SG · 01° 17′ N
§ F02 · Field Note PUBLISHED
← Index

Write-Ahead Feature Flags — Shipping Faster Without Shipping Chaos

Most feature flag systems are reactive. You ship the code, the code checks a runtime switch, you flip the switch in a dashboard, you wait to see if anything breaks. The flag is a panic button bolted onto the release after the fact.

We’ve stopped doing it that way. Our flags are write-ahead: declared in a versioned manifest before the code that uses them lands, with the rollout plan, kill criteria, and metric attachments specified up front. The flag is not a switch; it’s a contract.

Why the dashboard model breaks

The reactive pattern fails in three places at once. First, rollout plans live in someone’s head, not in the repo. Second, kill criteria get debated during an incident, which is the worst possible time. Third, metrics that should attach to a rollout are usually discovered after the fact, by the unlucky engineer paged into the incident.

The result is theatre. Teams adopt feature flags because “it’s good practice,” and then ship code with the flag default-on, no rollback plan, and no canary stage — which is exactly what they did before the flag existed.

What write-ahead looks like

A write-ahead flag is a small YAML manifest that lives next to the code, gets reviewed in the same PR, and is enforced by CI:

flag: pricing.v2
owner: pricing-team
introduced: 2026-02-04
rollout:
  - stage: internal     # cohort: employees       min: 24h
  - stage: canary       # cohort: 1% of traffic   min: 48h
  - stage: ramp         # cohort: 25% of traffic  min: 72h
  - stage: ga           # cohort: 100%            ttl: 30d
kill_if:
  - error_rate.pricing > 0.5%
  - p99_latency.pricing > 800ms
  - revenue_per_session < baseline - 2%
metrics:
  - pricing.conversion
  - pricing.session_revenue
sunset: 2026-04-30

The code that uses the flag references it by typed name, not string. A deleted flag is a compile error. A missing kill criterion is a linter failure. A flag past its sunset date with no extension request gets force-removed in the next release.

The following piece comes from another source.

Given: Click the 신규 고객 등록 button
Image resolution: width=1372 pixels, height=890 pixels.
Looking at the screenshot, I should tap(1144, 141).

Why this changes the shipping rhythm

Three things get easier.

Rollback becomes a commit. The rollout plan is versioned. To roll back, you revert the manifest. The runtime state follows the source of truth, not the other way around.

Staged rollouts become reviewable. Reviewers can look at the manifest the same way they look at the code. If a flag goes straight to 100%, that’s a review comment, not an incident.

Metrics auto-attach. The metrics field tells the observability layer which dashboards to wire up. Engineers stop “forgetting to instrument” because the manifest demands it.

What it costs

Mostly, it costs you the freedom to ship a flag without thinking. That’s the point. The 30 seconds it takes to fill in a manifest is 30 seconds you’ll save 100x over by not having a 2 a.m. page about a runaway feature.

There’s some upfront work: a typed flag layer, a manifest format, CI that validates the manifest, an evaluator that reads kill criteria from your metrics store. All of it can be built in a week if you have a reasonable observability backend already.

The deeper point

Feature flags should be a property of the code, not a runtime accident. When the rollout plan, the kill criteria, and the metric attachments live in the same review as the code, you stop treating production rollouts as a separate phase of work. The flag is part of the change. The change isn’t done until the flag is done.

That’s how you ship faster without shipping chaos.